Denise is now allowing the museum to exhibit the note. Jan
Ramirez, chief curator of the museum, says it is “exceptionally rare. I don't
know of anything else like it. There have been other pieces of paper that came
out of the towers that day, to which we have been able to attach some powerful
stories, but none have been quite as rare and unusual and inspiring and sad and
touching as this particular one. It really is in a class by itself.”
“It tells people the story of the day,” Denise says.

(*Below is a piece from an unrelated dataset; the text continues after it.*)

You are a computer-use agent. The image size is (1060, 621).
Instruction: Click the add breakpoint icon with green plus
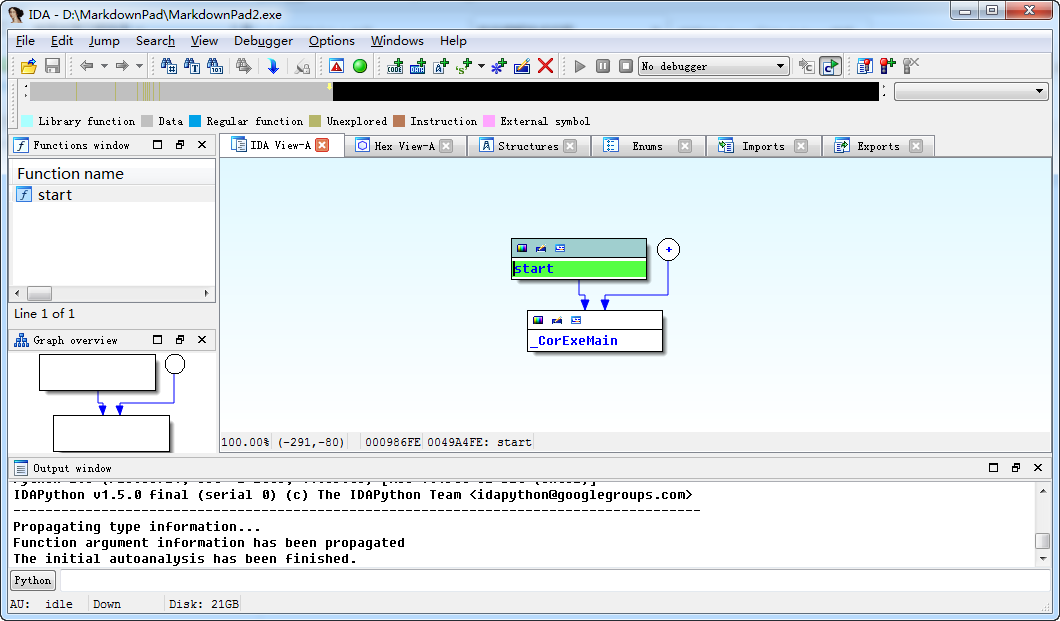886,66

The journey of Randy Scott’s note is one that could only
take place in a country and a culture that affirms and reveres life, and that subconsciously
understands the communal power of storytelling to carry our personal and public
narratives forward even after death. It speaks volumes about Americans that
every person who touched that note not only recognized its historic significance
as a tiny fragment of that day’s tragic mosaic, but revered it enough to preserve
it for ten years, unlock the mystery of its authorship, and transmit Randy’s voice
through the years until he could speak one final time to his family, and then
to others from a museum case.
The enemy that struck America on 9/11/2001 proudly claims to
love death more than we love life. But a culture that embraces death is already
a dead one, and a culture that values each of our lives and each of our stories
is transcendent.
(This article originally appeared here at Acculturated, 9/11/12)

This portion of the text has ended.